### EXCERPT TO READ
▬▬▬▬▬▬
CDA-sponsored legislation that would require dental plans be more transparent about how patient premium dollars are spent passed on the Assembly floor May 28 by a 76-0 vote.
AB 1962 (Skinner; D-Berkeley) would require dental plans to disclose information necessary to evaluate a dental plan’s costs of administering dental care coverage in comparison to amounts paid for patient care. The bill also sets up a process for establishing a medical loss ratio (MLR) for dental plans by 2018, which would require a certain percentage of patient premium revenue to go directly toward patient care.
CDA spent considerable time working with the Assembly Appropriations Committee to address concerns raised by the dental plan industry that establishing an 80 to 85 percent medical loss ratio (MLR) standard in law, as the legislation initially set out to do, would destabilize some dental plan markets and threaten the availability of low-cost plans.
Ultimately, not all of these concerns could be resolved, but the committee agreed to amendments that, while not creating an MLR standard at this time, would provide the information necessary to determine what MLR would be appropriate for dental plans. Because dental plans currently self-report without consistent standards to adhere to or disclosure of any of the detailed information necessary to verify loss ratios, there is a lack of reliable data for the state to develop an evidence-based MLR standard.
▬▬▬▬▬▬
### GIVEN RECORDS
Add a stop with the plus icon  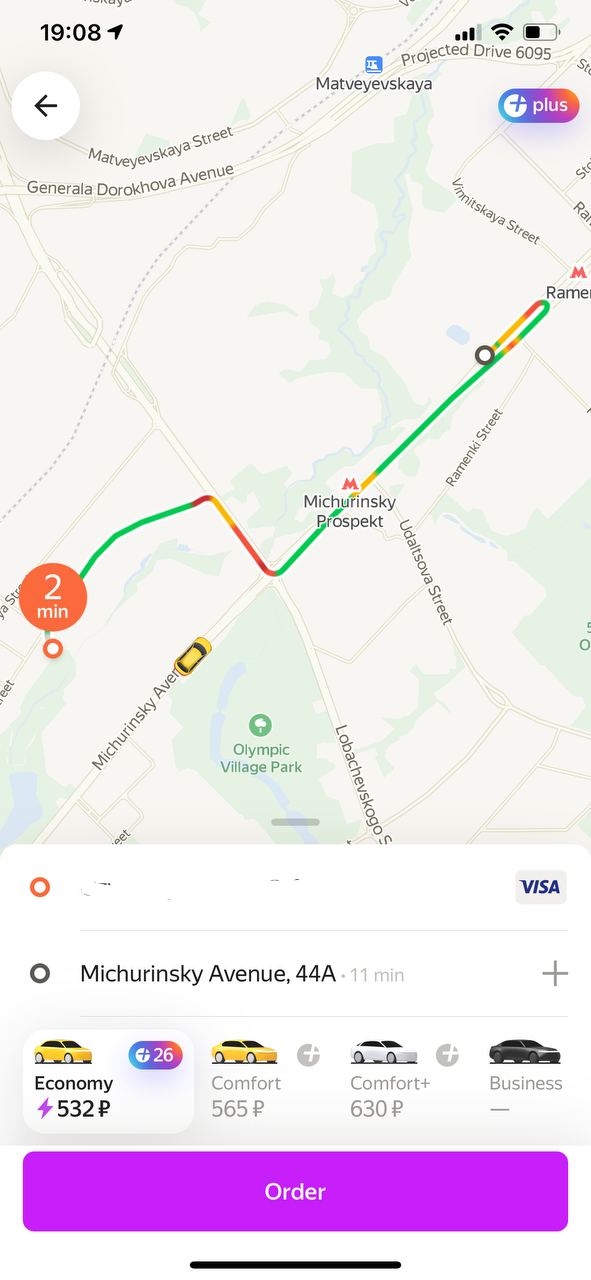[x=555, y=973]
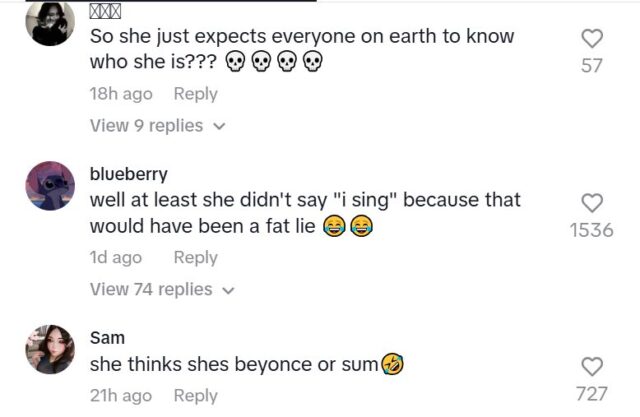Open blueberry's avatar
This screenshot has width=640, height=417.
49,185
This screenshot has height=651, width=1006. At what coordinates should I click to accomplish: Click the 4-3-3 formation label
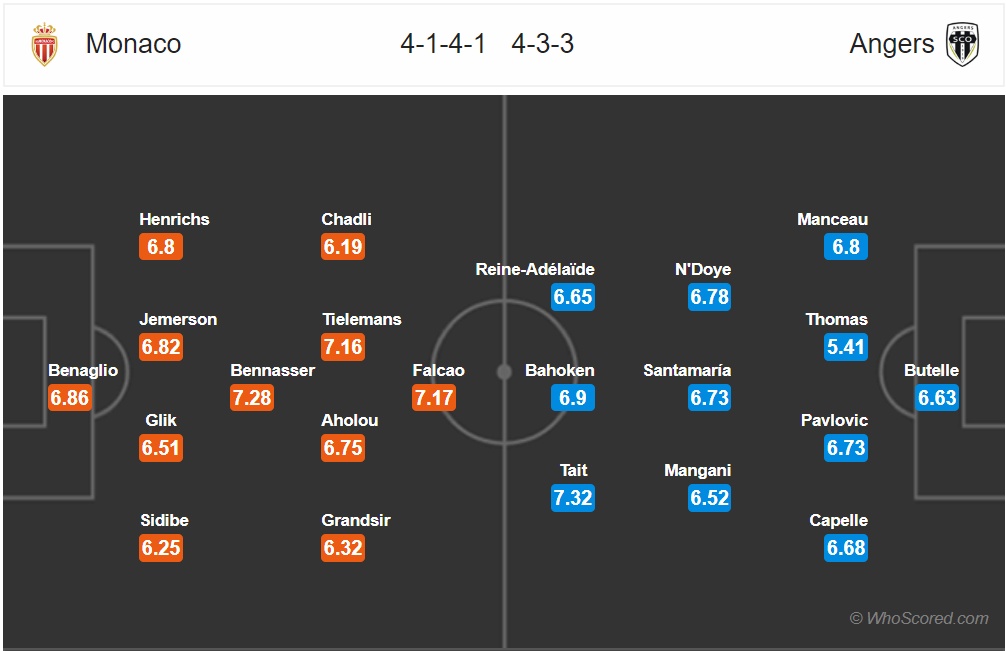[543, 44]
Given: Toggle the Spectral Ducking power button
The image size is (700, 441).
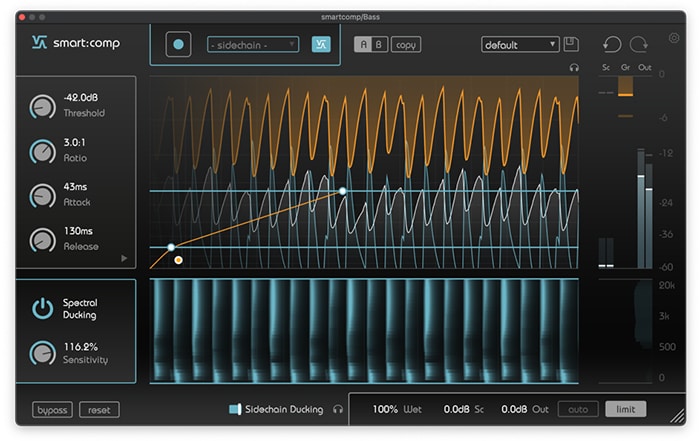Looking at the screenshot, I should [42, 308].
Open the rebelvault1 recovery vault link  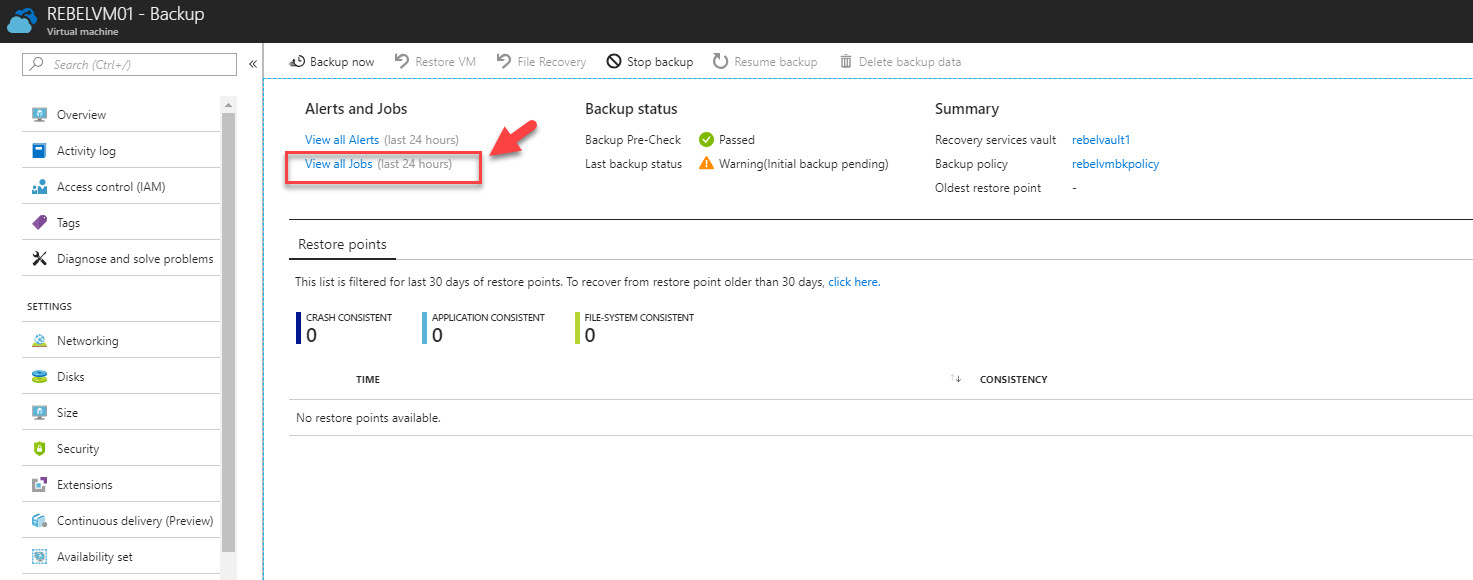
▬▬▬▬▬▬
### WORK TO BE COMPLETED
Carry the news item on AB 1962 and dental plan cost disclosure forward from its last sentence.

### EXPECTED ANSWER
With these amendments, AB 1962 will:
- Require dental plans to uniformly and publicly disclose the financial data necessary to assess dental plans’ current loss ratios.
- Bring dental plan reporting to state regulators to the same level as is currently required for medical plans.
- Declare legislative intent to adopt formal MLR standards for dental plans effective Jan. 1, 2018.
“The critical value provided by AB 1962 has been increased transparency so we are pleased to see the bill move forward,” said CDA President James Stephens, DDS. “The bill achieves the goal that thorough information has to be disclosed. Additionally, with these amendments, disclosure will be done by plan product type, which is a huge opportunity for comparing the value of HMO products as compared to PPOs for patients.”
An MLR was included in the federal Affordable Care Act and then reinforced in state law for full-service health plans. Without such a requirement for dental plans, available data indicates that in California the amount of premium revenue allocated to actual dental care ranges from 38 to 81 percent, although currently, there is no easy way for patients or public policymakers to obtain that information.
In addition to Assemblymember Skinner who introduced AB 1962, the bill is co-authored by Assemblymembers Susan Bonilla (D – Concord), Rob Bonta (D – Alameda), Chris Holden (D – Pasadena), Richard Pan (D – Sacramento), Raul Bocanegra (D – Pacoima), Marie Waldron (R – Escondido), Brian Nestande (R – Palm Desert), Shirley Weber (D – San Diego), Sen. Tom Berryhill (R – Modesto) and Sen. Holly Mitchell (D – Los Angeles).
AB 1962 will now be heard in the Senate.